Appellant submitted five instructions to the court, all of which were refused. The court also gave the following instruction at the request of the prosecution: "In considering the following definitions (of the several different kinds of assaults) you should remember that in every crime or public offense there must exist a union or joint operation of act and intent, or criminal negligence." Appellant now assigns as error the action of the court in refusing to give the five instructions proposed by him, and in giving the instruction above set forth, offered on behalf of the prosecution.

[1] Proposed instruction No. 3, offered by the defendant and refused by the court, referred entirely to the crime of an assault to commit murder. The verdict of the jury, finding the defendant guilty of an assault with a deadly weapon, was in acquittal of him of the more serious crime of an intent to commit murder. The defendant, therefore, could not be injured by the refusal of the court to give proposed instruction No. 3, and if any error was committed by the court in refusing to give said proposed instruction, it was without prejudice to the defendant. (People v. Wallace, 101 Cal. 281, 285 [35 P. 862].) Moreover, the subject matter of this instruction was, in our opinion, fully covered by the instructions given to the jury. Proposed instruction No. 4, refused by the court, was fully covered by instruction No. 11 as given by the court.

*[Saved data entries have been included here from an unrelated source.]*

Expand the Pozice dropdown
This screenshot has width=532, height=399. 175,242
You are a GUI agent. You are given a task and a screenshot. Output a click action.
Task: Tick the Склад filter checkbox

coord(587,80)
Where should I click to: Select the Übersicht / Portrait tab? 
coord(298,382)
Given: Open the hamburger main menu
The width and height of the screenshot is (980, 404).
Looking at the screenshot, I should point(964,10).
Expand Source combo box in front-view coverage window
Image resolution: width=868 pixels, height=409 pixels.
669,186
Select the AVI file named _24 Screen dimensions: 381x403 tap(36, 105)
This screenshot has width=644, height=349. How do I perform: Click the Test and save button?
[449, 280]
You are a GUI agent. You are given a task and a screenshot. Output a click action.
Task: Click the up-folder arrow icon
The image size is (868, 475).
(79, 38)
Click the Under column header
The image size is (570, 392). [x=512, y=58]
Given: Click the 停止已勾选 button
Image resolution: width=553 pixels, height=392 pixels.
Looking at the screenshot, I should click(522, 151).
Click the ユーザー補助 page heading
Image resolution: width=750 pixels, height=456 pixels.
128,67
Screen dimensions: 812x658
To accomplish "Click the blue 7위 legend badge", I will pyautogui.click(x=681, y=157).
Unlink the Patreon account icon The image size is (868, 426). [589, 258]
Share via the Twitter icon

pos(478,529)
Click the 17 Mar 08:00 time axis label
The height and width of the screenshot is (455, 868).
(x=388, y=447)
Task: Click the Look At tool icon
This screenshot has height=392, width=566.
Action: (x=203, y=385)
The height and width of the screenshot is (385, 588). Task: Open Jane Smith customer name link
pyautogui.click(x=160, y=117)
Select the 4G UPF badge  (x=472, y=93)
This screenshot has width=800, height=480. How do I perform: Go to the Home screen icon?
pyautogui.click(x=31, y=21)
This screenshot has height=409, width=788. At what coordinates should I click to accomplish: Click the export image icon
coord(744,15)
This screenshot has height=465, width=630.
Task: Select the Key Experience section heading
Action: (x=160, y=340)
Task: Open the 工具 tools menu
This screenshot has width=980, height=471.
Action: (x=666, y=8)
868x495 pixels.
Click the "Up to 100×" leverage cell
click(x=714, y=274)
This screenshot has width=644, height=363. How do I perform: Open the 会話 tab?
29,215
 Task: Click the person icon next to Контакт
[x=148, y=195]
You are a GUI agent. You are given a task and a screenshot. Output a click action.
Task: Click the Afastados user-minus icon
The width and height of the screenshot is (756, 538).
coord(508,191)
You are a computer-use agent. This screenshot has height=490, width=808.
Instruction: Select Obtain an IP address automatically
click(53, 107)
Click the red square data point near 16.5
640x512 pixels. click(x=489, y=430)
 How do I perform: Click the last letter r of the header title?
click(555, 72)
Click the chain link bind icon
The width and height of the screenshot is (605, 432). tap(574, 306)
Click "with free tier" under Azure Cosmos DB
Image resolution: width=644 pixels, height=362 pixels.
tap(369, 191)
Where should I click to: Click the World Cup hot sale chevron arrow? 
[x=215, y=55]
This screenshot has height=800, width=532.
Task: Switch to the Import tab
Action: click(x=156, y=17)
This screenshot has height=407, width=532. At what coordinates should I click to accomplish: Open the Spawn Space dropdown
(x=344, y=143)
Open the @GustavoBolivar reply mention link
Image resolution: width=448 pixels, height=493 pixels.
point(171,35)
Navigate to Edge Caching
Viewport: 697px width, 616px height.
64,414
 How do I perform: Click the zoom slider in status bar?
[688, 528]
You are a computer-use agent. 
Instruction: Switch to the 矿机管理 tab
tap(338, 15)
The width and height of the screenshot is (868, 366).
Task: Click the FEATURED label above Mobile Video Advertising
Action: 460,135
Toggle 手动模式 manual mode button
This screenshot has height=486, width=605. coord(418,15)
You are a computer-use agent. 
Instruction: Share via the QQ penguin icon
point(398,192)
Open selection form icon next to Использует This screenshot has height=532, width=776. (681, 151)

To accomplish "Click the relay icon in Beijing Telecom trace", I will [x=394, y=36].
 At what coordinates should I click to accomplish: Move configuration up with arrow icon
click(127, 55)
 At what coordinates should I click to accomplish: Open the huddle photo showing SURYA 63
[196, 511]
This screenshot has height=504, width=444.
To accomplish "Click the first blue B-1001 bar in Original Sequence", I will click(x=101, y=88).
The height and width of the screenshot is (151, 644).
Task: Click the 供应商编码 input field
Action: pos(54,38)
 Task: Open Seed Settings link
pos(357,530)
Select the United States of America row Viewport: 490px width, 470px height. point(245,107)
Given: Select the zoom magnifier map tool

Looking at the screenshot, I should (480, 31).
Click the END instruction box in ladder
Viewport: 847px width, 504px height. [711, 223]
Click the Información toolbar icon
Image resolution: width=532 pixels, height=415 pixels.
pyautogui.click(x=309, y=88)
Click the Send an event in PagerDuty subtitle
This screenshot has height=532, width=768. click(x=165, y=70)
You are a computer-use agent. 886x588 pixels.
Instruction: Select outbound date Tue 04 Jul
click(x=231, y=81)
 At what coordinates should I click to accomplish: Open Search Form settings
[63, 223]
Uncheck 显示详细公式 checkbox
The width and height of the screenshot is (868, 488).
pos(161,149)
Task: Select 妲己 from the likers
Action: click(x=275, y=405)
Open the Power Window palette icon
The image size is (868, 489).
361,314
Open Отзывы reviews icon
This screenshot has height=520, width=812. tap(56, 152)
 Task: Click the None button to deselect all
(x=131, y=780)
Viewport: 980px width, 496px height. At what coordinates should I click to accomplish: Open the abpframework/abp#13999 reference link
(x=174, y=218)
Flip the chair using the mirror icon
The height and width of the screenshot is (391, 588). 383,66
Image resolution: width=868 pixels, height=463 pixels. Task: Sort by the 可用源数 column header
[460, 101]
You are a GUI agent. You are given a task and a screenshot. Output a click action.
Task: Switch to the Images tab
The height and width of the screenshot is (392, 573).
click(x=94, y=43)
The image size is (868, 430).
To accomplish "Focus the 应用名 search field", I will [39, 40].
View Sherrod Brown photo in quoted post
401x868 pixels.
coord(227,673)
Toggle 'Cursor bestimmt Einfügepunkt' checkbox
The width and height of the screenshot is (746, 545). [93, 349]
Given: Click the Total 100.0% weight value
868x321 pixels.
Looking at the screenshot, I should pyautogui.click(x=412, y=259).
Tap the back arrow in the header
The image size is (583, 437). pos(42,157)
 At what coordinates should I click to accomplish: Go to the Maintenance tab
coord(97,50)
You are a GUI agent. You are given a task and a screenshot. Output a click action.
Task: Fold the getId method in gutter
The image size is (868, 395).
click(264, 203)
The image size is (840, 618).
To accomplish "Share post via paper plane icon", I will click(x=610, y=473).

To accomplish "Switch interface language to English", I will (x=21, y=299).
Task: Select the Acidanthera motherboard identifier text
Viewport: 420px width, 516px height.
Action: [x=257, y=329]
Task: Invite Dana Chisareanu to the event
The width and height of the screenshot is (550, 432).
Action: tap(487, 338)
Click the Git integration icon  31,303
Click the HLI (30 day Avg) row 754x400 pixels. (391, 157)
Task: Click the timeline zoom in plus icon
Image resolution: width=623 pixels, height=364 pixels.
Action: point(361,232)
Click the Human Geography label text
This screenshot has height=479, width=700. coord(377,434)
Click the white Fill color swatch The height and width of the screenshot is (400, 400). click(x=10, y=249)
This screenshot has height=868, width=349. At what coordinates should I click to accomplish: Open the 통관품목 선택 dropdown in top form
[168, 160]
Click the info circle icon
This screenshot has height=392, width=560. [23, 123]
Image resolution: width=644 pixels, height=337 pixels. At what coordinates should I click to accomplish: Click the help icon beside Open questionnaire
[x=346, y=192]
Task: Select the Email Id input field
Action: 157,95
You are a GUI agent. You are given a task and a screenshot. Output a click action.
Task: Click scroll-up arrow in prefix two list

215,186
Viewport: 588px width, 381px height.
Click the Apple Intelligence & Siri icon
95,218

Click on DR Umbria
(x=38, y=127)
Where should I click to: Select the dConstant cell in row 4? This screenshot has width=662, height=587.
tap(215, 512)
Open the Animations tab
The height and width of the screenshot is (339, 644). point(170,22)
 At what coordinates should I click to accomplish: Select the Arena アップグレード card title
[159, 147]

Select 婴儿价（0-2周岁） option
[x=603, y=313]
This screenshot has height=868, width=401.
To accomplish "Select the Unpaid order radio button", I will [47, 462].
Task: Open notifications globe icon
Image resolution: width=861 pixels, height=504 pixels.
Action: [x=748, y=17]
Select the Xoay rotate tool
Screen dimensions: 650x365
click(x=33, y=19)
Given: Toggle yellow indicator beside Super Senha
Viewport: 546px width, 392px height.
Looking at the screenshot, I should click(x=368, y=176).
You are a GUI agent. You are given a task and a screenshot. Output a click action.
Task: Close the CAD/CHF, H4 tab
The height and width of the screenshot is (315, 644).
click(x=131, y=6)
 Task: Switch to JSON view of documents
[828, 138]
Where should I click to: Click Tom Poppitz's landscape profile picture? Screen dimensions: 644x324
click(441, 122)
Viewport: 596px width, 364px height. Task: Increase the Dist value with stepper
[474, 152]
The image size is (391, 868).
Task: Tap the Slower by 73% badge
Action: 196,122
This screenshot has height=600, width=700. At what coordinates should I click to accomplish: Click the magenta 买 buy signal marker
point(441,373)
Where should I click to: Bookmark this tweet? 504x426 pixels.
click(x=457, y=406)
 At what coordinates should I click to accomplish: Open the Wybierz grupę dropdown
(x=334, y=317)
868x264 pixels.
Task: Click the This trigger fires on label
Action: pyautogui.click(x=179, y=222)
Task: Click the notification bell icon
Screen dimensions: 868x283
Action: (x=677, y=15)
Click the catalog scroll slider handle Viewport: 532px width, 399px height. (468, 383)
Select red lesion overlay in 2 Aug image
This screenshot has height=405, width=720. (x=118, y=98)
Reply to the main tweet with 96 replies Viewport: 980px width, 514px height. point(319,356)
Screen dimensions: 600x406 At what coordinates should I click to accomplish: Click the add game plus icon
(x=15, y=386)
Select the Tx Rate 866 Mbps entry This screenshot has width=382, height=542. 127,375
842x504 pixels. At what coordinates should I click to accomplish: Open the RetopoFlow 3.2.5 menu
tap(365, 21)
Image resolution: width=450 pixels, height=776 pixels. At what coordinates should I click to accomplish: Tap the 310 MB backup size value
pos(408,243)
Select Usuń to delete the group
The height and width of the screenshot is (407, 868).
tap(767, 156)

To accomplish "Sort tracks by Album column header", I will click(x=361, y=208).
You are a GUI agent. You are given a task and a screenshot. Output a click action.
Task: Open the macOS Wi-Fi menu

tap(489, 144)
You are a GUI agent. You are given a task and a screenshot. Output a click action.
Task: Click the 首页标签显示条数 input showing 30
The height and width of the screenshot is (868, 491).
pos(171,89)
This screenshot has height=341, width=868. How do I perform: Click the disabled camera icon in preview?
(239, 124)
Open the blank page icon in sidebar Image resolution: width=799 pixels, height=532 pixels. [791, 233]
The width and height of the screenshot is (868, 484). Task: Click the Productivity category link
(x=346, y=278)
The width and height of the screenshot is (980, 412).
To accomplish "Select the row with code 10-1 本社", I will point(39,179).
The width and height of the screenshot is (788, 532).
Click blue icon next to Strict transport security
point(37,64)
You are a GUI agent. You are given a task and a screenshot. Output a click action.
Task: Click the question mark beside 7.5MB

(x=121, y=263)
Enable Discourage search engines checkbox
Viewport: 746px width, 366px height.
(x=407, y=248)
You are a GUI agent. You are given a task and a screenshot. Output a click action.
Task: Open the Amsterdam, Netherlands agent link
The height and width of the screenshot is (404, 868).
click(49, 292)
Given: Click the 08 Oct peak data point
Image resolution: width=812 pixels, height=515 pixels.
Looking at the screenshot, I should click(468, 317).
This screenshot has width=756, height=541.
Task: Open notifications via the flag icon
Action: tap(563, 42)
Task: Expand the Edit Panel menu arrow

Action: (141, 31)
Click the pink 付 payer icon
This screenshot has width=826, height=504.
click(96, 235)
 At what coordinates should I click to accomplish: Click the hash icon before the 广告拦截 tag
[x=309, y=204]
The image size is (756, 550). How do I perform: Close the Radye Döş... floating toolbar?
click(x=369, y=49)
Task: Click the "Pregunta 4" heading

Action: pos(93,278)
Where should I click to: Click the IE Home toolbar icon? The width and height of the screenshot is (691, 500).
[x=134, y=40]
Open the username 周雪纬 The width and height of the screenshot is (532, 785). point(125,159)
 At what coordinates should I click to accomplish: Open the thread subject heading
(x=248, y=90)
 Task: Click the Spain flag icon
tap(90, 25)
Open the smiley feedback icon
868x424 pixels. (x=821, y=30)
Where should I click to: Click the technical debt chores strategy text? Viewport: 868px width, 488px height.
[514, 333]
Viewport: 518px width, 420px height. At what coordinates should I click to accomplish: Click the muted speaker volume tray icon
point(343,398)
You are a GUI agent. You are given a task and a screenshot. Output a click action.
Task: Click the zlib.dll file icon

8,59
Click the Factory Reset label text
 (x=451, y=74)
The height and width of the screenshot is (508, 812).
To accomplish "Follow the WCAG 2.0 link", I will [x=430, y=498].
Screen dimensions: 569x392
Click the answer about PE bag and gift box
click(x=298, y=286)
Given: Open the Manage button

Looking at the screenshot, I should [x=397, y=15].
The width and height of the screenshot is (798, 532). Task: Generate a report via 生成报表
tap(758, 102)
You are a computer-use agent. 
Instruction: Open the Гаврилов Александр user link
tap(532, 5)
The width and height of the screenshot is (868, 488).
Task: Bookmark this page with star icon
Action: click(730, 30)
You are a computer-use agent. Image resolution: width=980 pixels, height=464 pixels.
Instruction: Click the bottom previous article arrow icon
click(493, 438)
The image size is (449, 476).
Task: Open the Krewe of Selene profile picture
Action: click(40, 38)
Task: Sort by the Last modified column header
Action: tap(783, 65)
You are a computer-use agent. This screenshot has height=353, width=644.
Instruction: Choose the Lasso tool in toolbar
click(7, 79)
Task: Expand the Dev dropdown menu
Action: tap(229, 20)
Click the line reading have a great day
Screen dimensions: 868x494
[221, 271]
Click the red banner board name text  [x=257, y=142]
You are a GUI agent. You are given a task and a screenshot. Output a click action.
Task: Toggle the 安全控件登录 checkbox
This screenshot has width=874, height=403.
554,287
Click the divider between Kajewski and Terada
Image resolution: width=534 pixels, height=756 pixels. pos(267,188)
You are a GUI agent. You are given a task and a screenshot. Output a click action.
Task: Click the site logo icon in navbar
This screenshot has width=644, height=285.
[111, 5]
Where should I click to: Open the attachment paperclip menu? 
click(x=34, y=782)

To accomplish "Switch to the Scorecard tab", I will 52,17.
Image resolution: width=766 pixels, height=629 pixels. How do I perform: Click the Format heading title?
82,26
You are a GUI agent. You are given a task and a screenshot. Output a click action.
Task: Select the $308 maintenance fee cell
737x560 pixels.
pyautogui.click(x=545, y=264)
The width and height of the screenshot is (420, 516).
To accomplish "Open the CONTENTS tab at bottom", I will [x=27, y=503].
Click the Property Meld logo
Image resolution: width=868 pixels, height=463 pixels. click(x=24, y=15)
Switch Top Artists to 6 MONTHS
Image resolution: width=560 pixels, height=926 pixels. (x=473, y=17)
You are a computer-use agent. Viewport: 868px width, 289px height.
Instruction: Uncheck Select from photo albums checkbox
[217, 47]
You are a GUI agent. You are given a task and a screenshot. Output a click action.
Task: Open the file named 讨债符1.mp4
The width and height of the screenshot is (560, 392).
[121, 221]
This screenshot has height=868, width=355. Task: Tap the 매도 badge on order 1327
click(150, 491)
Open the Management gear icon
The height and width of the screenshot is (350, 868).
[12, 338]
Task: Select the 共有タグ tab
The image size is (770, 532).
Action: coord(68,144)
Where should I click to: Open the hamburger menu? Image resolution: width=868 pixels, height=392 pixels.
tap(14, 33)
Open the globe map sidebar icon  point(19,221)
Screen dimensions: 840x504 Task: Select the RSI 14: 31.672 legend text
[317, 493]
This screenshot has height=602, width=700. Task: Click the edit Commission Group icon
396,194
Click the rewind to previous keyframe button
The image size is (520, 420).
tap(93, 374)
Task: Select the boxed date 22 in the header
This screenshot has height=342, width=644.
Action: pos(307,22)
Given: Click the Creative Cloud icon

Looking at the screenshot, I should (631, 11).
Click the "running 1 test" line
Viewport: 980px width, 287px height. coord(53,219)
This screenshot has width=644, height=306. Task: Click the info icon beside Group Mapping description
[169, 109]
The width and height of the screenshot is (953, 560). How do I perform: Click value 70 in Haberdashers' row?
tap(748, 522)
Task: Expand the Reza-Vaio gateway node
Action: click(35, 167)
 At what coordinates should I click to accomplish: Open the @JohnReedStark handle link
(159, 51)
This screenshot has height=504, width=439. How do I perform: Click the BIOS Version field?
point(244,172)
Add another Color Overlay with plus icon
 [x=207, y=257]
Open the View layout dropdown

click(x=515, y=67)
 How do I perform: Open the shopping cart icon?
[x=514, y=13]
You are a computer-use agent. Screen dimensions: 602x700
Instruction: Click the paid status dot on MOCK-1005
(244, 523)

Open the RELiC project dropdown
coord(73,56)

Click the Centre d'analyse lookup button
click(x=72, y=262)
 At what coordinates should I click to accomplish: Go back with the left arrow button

[2] Appellant's objection to the action of the court, in refusing to give proposed instructions numbered 1, 2 and 5, proposed by him, and his objection to the instruction above set forth, given by the court on behalf of the prosecution, is that the court's charge was calculated to mislead the jury into the belief that if the defendant was reckless in the use of his pistol for the purpose of intimidating Rodriguez, that he might be found guilty of the crime of an assault with a deadly weapon. Appellant's contention is that, before one accused of such a crime can be found guilty thereof, it must be established that he intended to inflict bodily injury upon the person assaulted, and that in the absence of such proof he must be acquitted of the charge, even if it be shown that he was guilty of criminal negligence in the use of a deadly weapon, and that the injury caused was the direct result of such criminal negligence on his part. He admits that, had the shot which took effect in Rodriguez's body *Page 727 caused the death of the latter, the defendant could be found guilty of manslaughter, but contends that unless death ensued he is not guilty of any crime as a result of the wound inflicted by him through his negligence.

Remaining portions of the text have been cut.